For members of the LGBTQI community, the lead-up to this election has been especially galling.
Furore has grown over comments made by Warringah candidate Katherine Deves, who has continued to spread harmful comments on transgender people, both in relation to her ‘Save Women’s Sport’ Bill and more generally.
“It is not reasonable. It is not evidence-based. It is not compassionate. And it is certainly not being done in the spirit of women’s equity,” Maher says.
“It’s a repetition of the same old cycle that we see every election year where extreme conservatives choose a minority group as a wedge, in order to start a culture war amongst the voters.
“It has been incredibly harmful.”
The influence of the campaign affects the community differently. “I weather it alright – maybe it’s the country attitude – but I’ve seen the effect it has had on others in the community, especially trans women, who feel especially conspicuous right now.
“I have seen people I love, people I have seen while they grow, go back into their shells because it feels like everyone is watching and judging us.
There is some positive influence in this space globally, and Maher is thrilled to see change.
“We have seen our first few openly trans and gender diverse politicians. Georgina Beyer in New Zealand and now Senator McBride in the US,” she says.
“These people are blazing trails and making change. Some of the changes that have been made might seem small but are incredibly important. We need more trans people in these roles. “
Should Maher, or her Senate ticket colleagues from the Reason Party, Jane Caro and Diana Ryall, pick up one of the contested seats and bear the mantle of representing NSW as a Senator, their intentions are clear: “Improving legislation to protect gay, lesbian, bisexual, trans, intersex and queer people from discrimination,” Maher says.
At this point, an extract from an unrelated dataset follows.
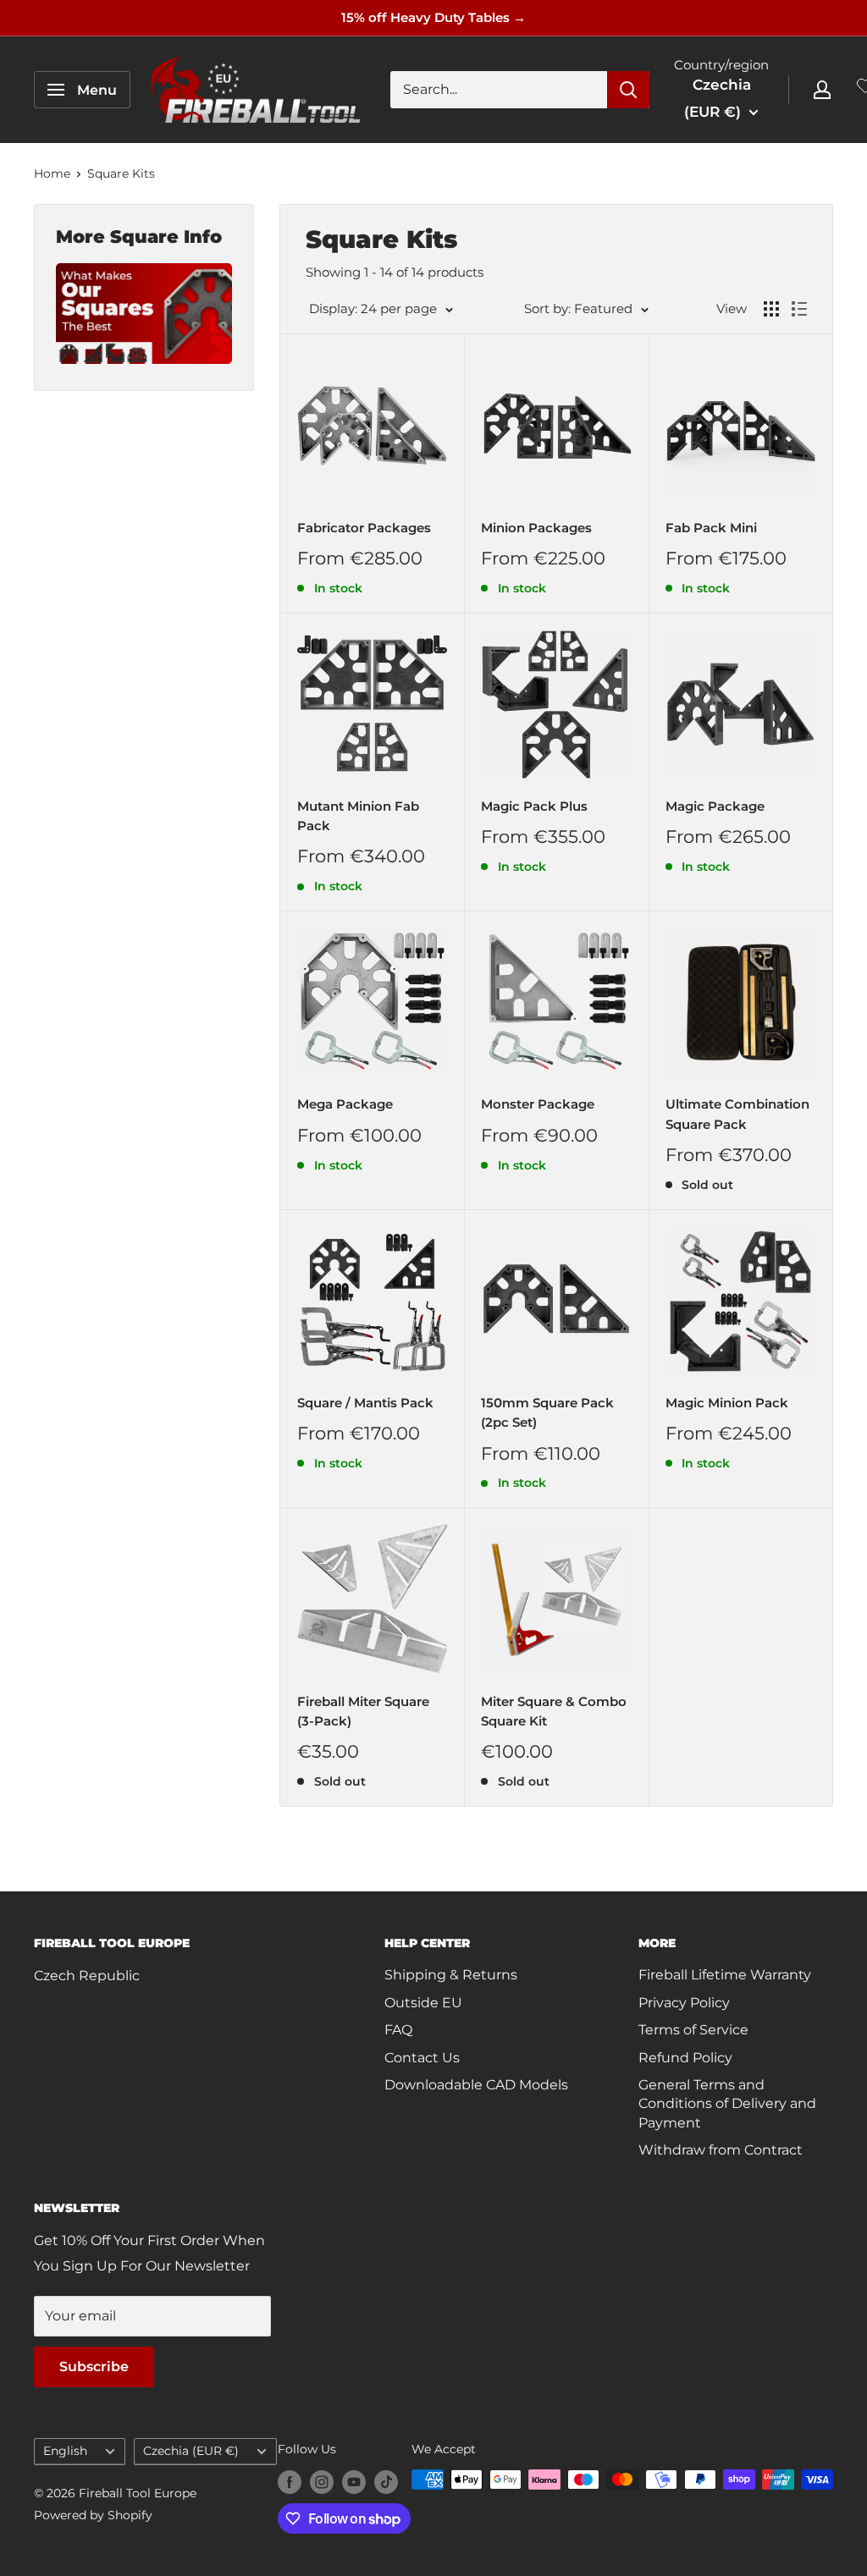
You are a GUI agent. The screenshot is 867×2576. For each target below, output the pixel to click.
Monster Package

“I believe no organisation should receive public funding unless they implement and demonstrate non-discriminatory principles and practices.
“I want to see an end to current exemptions in the Sex Discrimination Act that allow religious schools and health services to treat LGBTQIA+ students, employees, clients and patients differently, without recourse.”
Also on the agenda for discussion and debate is climate change, with Maher stating “climate change remains the single greatest issue facing humanity, yet our government has failed to act accordingly. A progressive Senate crossbench will be vital to keep the next government ambitious and accountable.”
With less than two weeks of campaigning left, and an extraordinary number of Australians already pre-polling, Maher has a message for queer communities in this challenging cycle.
“This will be a difficult election for the LGBTQIA+ community, especially our trans and gender diverse siblings. I urge our community to look out for one another. Spread messages of love and support wherever you can. And, importantly, vote for a party that will support you and the people you love.”
“It’s a big year for small parties and independents,” she adds. “I cannot emphasise enough that voters need to bring a level of scrutiny and care to the Senate. If we do not have a progressive Senate, a forward-thinking progressive Lower House cannot achieve anything.
“This is one of the most important elections we are going to have for a long time.”
Brandon Bear is the queer editor of the Sydney Sentinel.